体験した症例を掲示します。治療や勉強の参考にしてください。
はじめに
・仰向けにて長時間臥床後、左下肢の動作時に左臀部から足部の後方にかけて疼痛が出現した症例を経験した。
・骨盤のアライメントに着目し修正を行ったところ症状が消失に至った。一つの症例を紹介します。
紹介
診断名
脊柱管狭窄症 坐骨神経痛
主訴
朝起きて左足を動かしたとき痛くて起きれない
動き始めて時間がたつと痛みがなくなり動けるようになる
ニード
痛みなく起き上がれるようになりたい
内服 トラマール リリカ
初回評価
初期 | |
疼痛 | 疼痛動作:長時間背臥位にて臥床した後 左下肢を動かす際に疼痛が出現 起居動作が困難 部位 :左臀部(PSIS付近)から足部の後面NRS :10 |
圧痛 | 左梨状筋 |
PLFテスト | 陽性 |
トーマステスト | 左陽性 |
ROM | 股関節伸展 右20/左15 |
背臥位でのアライメント | 骨盤 ASIS-PSIS 間 4横指前傾 |
【 理学療法プログラム 】
腹筋群の収縮による骨盤の後傾運動と腸腰筋のリラクゼーション
梨状筋のリラクゼーションや坐骨神経滑走
介入後
介入後 | |
疼痛 | 疼痛なく動作可能 NRS: 0 |
圧痛 | 消失 |
PLFテスト | 陰性 |
トーマステスト | 陰性 |
ROM | 右20/左20 |
背臥位でのアライメント | 骨盤 ASIS-PSIS 間 2横指前傾 |
考察 疼痛の発生について
- 疼痛部位
今回の症例の疼痛部位はこちらの画像に示してある仙腸関節痛や坐骨神経痛の疼痛部位と同じでした。

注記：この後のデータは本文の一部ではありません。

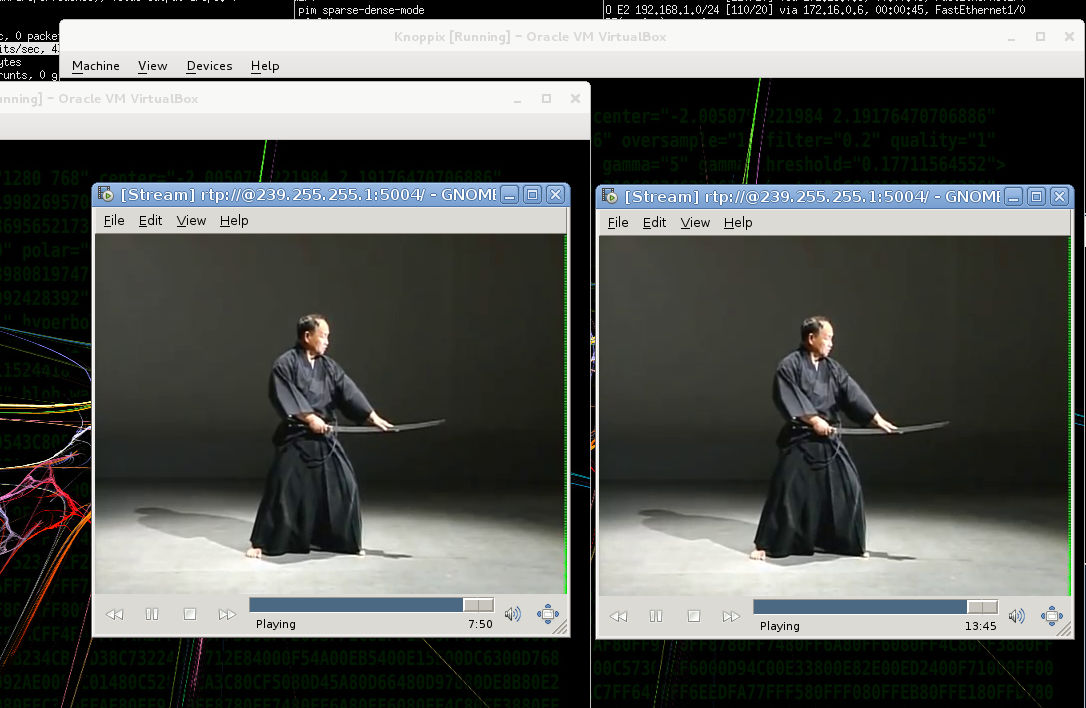This screenshot has width=1086, height=708.
Task: Mute audio using right player's speaker icon
Action: pyautogui.click(x=1016, y=616)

そのため本症例の疼痛は仙腸関節痛と坐骨神経痛を疑いました
この疼痛発生のメカニズムについて話していきます
本症例は評価結果より腸腰筋の短縮が考えられます。また疼痛は長時間背臥位をしていることにより出現しました。腸腰筋の短縮や下肢の重みにより腰椎の前弯や骨盤の前傾が生じたと考えます。
それにより仙腸関節にカウンターニューテーションの動きが起き仙腸関節にずれが生じ臀部痛が出現したと考えます。文献より仙腸関節の特徴
動作開始に痛みを訴えやすい、体位変換時に痛みが出やすく、朝方の痛みを訴える人も少なくないことから本症例と一致しています。
次に仙腸関節障害の発生機序として
仙腸関節に微小なずれが生じて機能障害がおこるとその周囲組織や後方の靭帯に過緊張が発生する
周囲組織として圧痛があった梨状筋があげられ、梨状筋の反射性攣縮が生じ、梨状筋が坐骨神経を圧迫し下肢の疼痛が出現したと考える。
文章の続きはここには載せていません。